Test result indicating presence of SARS-CoV-2 virus. Sites must have results from assays that are approved as FDA-emergency use authorized or as standard-of-care by other applicable regional governing bodies. For timing of testing, please see group specific criteria below.
Ability and willingness to provide informed consent.
Willingness to have clinical research staff come to place of residence or hospital if needed.
Willingness to be followed for the planned duration of the study.
Assessment of understanding: volunteer demonstrates understanding of this study.
Agreement to allow access to medical records.
Asymptomatic participants:
- No current symptoms.
- No symptoms consistent with COVID-19 within 2 weeks prior to positive test according to the clinical judgement of the investigating clinician. Symptoms include, but are not limited to, fever, headache, sore throat, cough, dyspnea, rhinorrhea, diarrhea, myalgias, chills, and anosmia.
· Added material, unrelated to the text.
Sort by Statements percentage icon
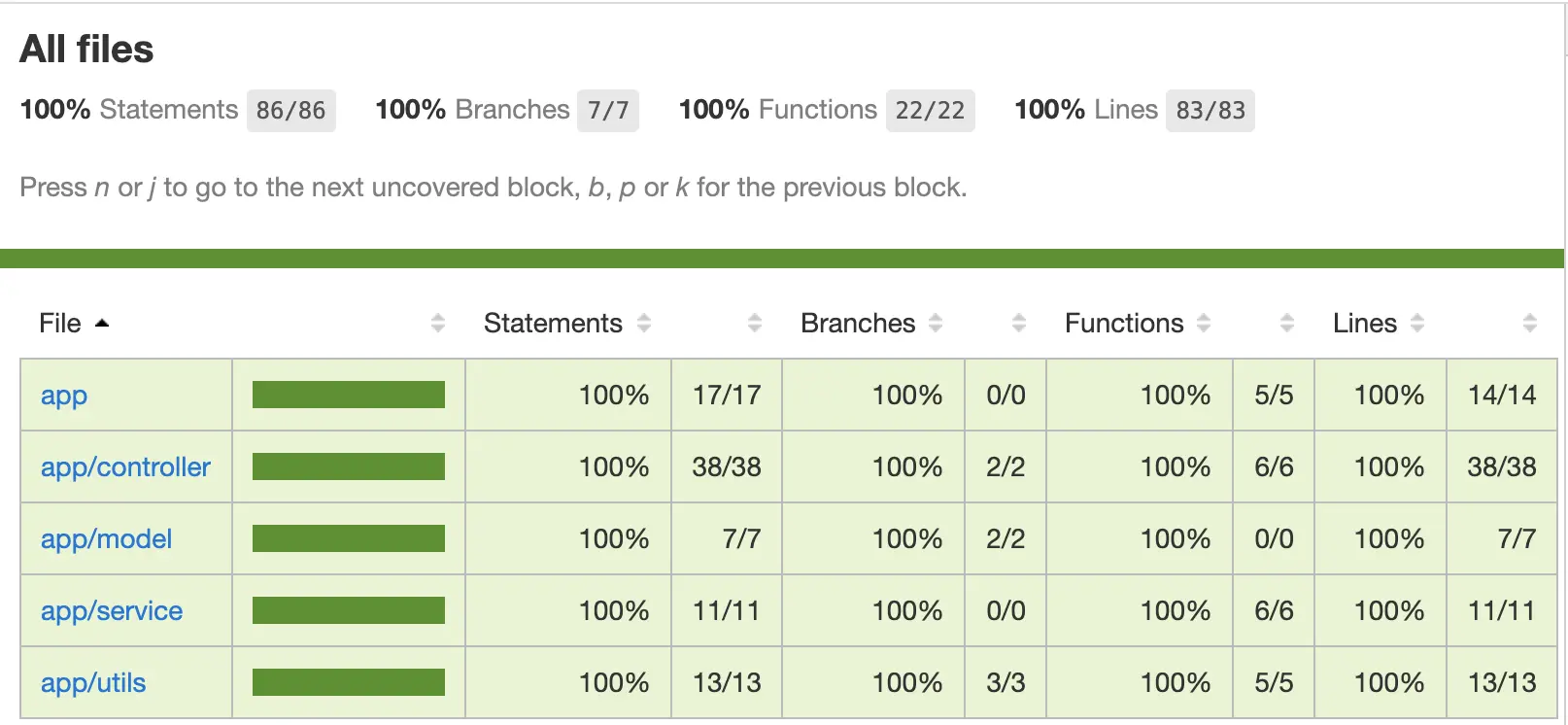Image resolution: width=1568 pixels, height=725 pixels. pos(644,324)
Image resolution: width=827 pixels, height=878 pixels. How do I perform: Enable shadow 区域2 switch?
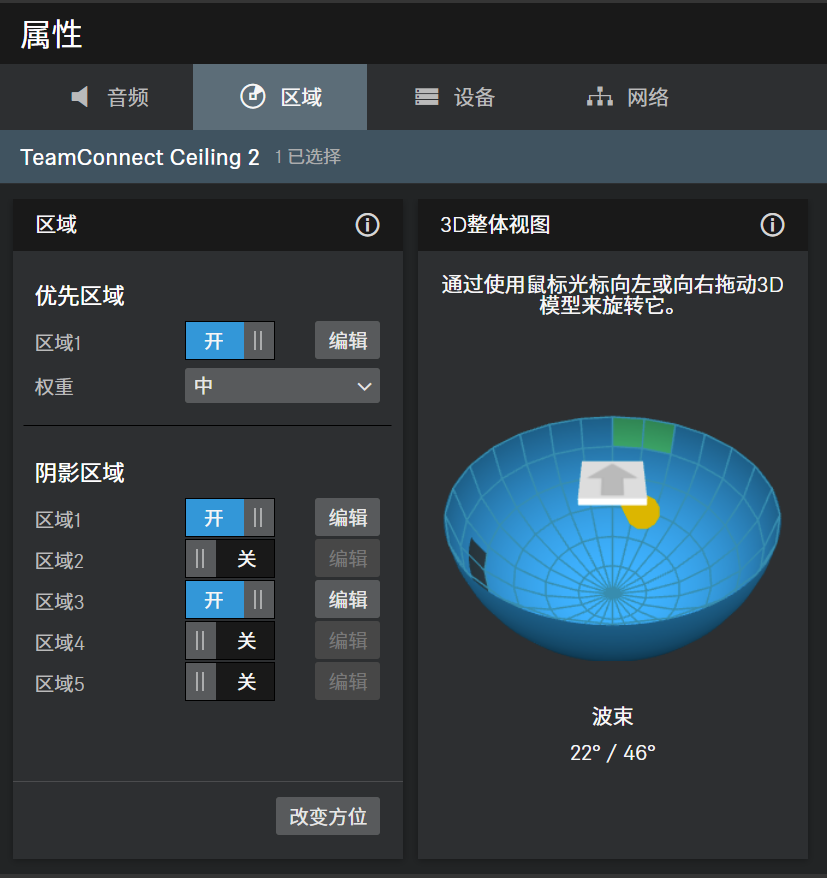pos(230,559)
Please refer to https://www.cdc.gov/coronavirus/2019-ncov/symptomstesting/symptoms.html for the current list of symptoms consistent with COVID-19.
- Positive SARS-CoV-2 RNA test or antigen test within six days prior to enrollment (target time) up to 10 days prior to enrollment (upper allowable window).
Symptomatic (non-hospitalized) participants:
- Onset of mild symptoms consistent with COVID-19 within 6 days prior to enrollment (target time) up to 14 days prior to enrollment (upper allowable window). Symptoms of COVID-19 to be determined by the clinical judgement of the investigating clinician including-- but not limited to-- fever, headache, sore throat, cough, dyspnea, rhinorrhea, diarrhea myalgias, chills, and anosmia. Please refer to https://www.cdc.gov/coronavirus/2019-ncov/symptoms-testing/symptoms.html for the current list of symptoms consistent with COVID-19.
- Positive SARS-CoV-2 RNA test or antigen test within six days prior to enrollment (target time) up to 10 days prior to enrollment (upper allowable window).
Symptomatic (hospitalized) participants
- Participant hospitalized for COVID-19 within 3 days prior to enrollment (note: there is no timeframe for either symptom onset or timing of SARS-CoV-2 PCR or antigen testing for hospitalized participants)

Exclusion criteria

Any medical, psychiatric, occupational, or other condition that, in the judgment of the investigator, would interfere with, or serve as a contraindication to, protocol adherence or a volunteer's ability to give informed consent.